There may be some special issues that arise from the self-reflexive nature of studying the mind (or, perhaps, from any computational system studying itself), but when it comes to limits on human understanding, the natural sciences don't get a free pass. There's no guarantee that the natural world conforms to the contours of our own understanding, and in fact there are plenty of reasons to think it does not. The lesson isn't that we should become hyper-skeptical of physics, chemistry and geology; it's that we should recognize psychology as a peer among the sciences.

So why are we so quick to fault psychology and other social sciences but willing to treat the natural sciences as rock solid?

I think there are two answers — but they don't make the most natural bedfellows. The first answer is that we think psychology is hard. The second answer is that we think psychology is easy.

Psychology is hard because humans are such complex, interacting systems. Psychology is faulted for being messy, for lacking clear, "objective" markers of what it purports to measure, for limited predictive success, and, more recently, for failures to replicate. It's true: Psychology is hard, and we have a lot left to learn.

On the other hand, people sometimes treat psychology as an easy science, a "soft" science, or no science at all.

One set of studies by Frank Keil, Kristi Lockhart and Esther Schlegel found that even kindergartners rated phenomena from the natural sciences (like why light travels faster than sound) as more difficult to understand than phenomena from psychology (like why children learn new languages more easily than grown-ups). The kindergartners — and older children, too — had these intuitions even though, according to adults, the particular phenomena selected were equally difficult to understand. When the children were asked which phenomena could be figured out "on your own just by living and watching things," it was the psychological phenomena that received the highest ratings. The logic seemed to be this: Since psychology can be figured out from our own conscious experience and from casual observation, it must be easy. Who needs "scientific" experts?

The reality, of course, is more complex. I can no more introspect my way to a full understanding of language acquisition than I can of light and sound. Sure, I've "watched" many people learning languages, but I've "watched" even more photons.
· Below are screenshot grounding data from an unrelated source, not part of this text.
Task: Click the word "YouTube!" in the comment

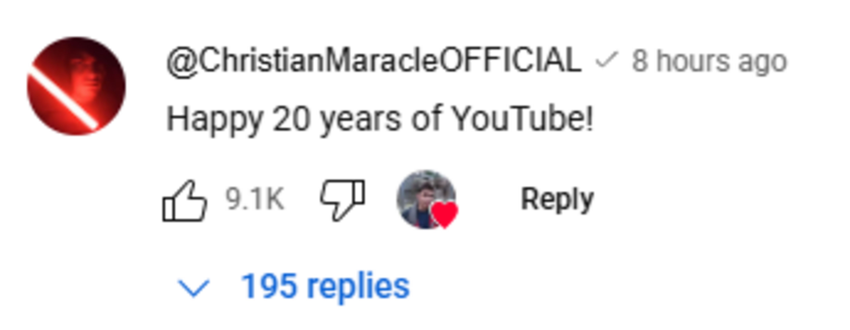Action: (x=522, y=119)
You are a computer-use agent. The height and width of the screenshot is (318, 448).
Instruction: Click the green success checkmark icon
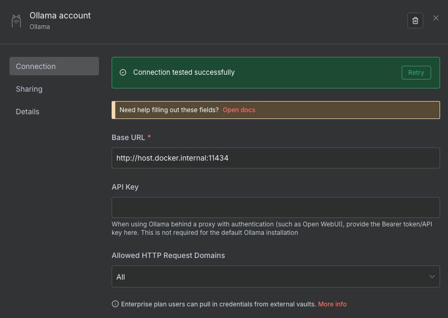(x=123, y=73)
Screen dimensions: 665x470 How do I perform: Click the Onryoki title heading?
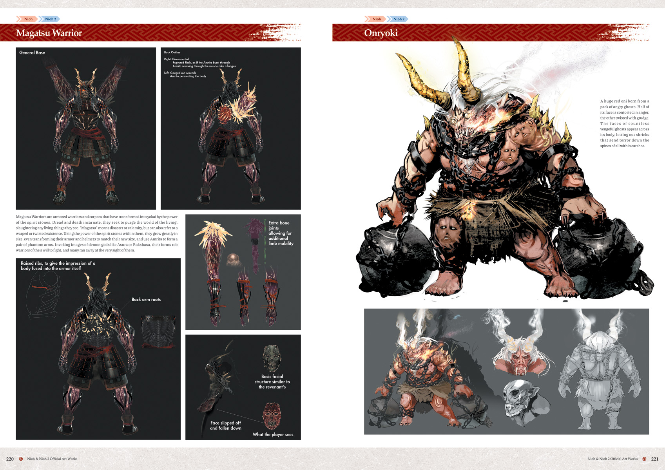coord(381,33)
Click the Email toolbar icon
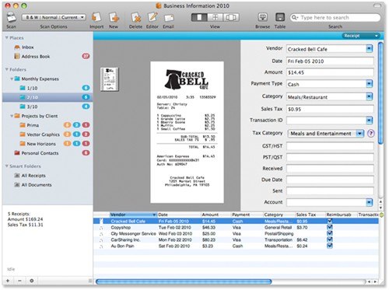This screenshot has height=290, width=389. coord(169,18)
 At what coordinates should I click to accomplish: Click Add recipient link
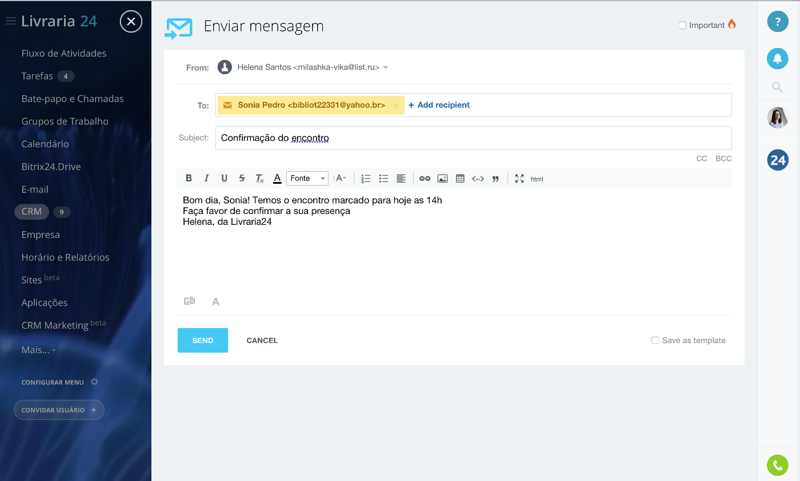pyautogui.click(x=439, y=105)
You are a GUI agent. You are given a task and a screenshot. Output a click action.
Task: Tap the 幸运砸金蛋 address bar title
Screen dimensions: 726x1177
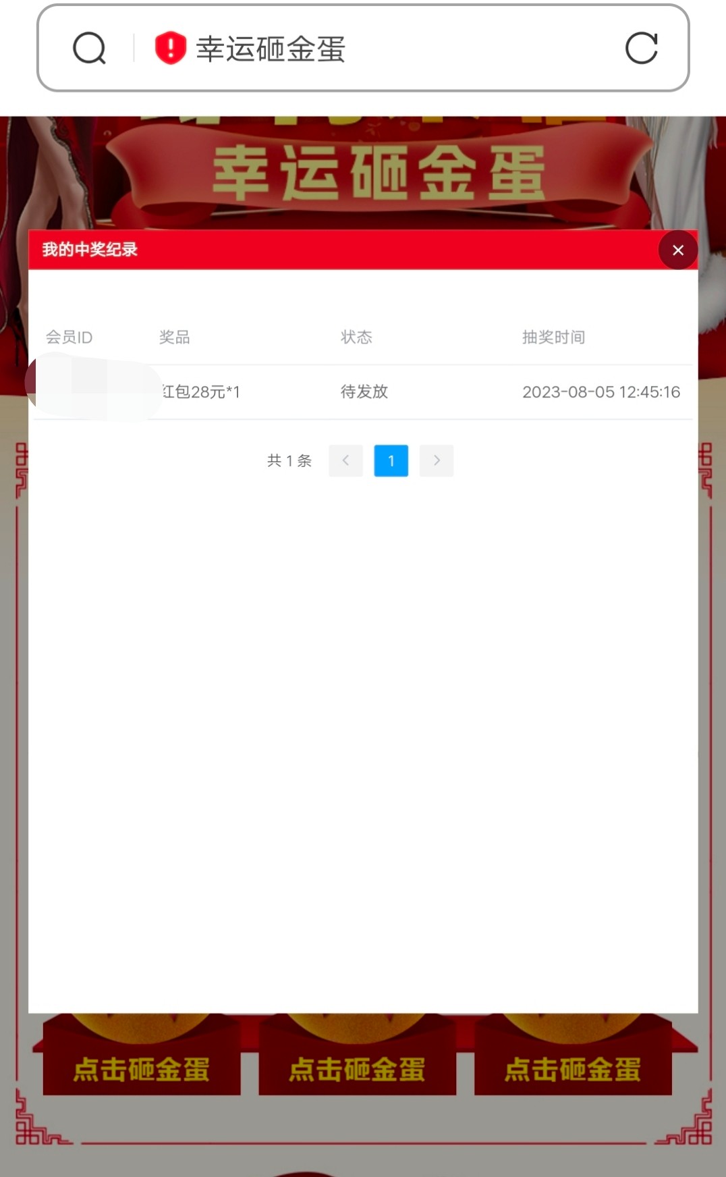pyautogui.click(x=271, y=49)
I've experienced language acquisition firsthand, but I've also experienced digestion — that doesn't mean I can explain peristalsis.

It's ironic, perhaps, that the very thing that makes psychology seem so hard and elusive — our conscious experience — is also what generates the impression that it's easy and transparent, that it's not a science at all.

One reason the humor behind The Onion's spoof works is because we slip so smoothly back and forth between psychology-the-hard (it's so elusive!) and psychology-the-easy (we're such fools!). Physics, chemistry and geology are no less constrained by the limits of the human mind, yet they don't foster these particular caricatures quite so readily.

In the end, I decided to ask the real Steven Pinker what he thought. I wondered if he was prepared, like his Onionized counterpart, to abandon the self-reflexive study of the mind for something "concrete and measurable." Here was his response:

As I say to my intro psych class — after giving them the Bierce quote — the fact that we have nothing but the mind to study the mind with does not prove that psychology is impossible, because no psychologist studies his or her own mind; they each study other people's minds.

The one exception to this rule may be the so-called hard problem of consciousness (namely the existence of subjectivity, as opposed to the equally misnamed 'easy' problem, the computational, evolutionary and cognitive bases of the distinction between accessible and inaccessible information). The 'hard problem' is hard not because it's an intractable scientific challenge, but because it's a conceptual conundrum that we can't think our way out of.

Psychology is, in most ways, like any other science: It tackles easier and harder problems, and it faces empirical and conceptual challenges. It's hard but it's also important. Let's double our efforts, not doubt them.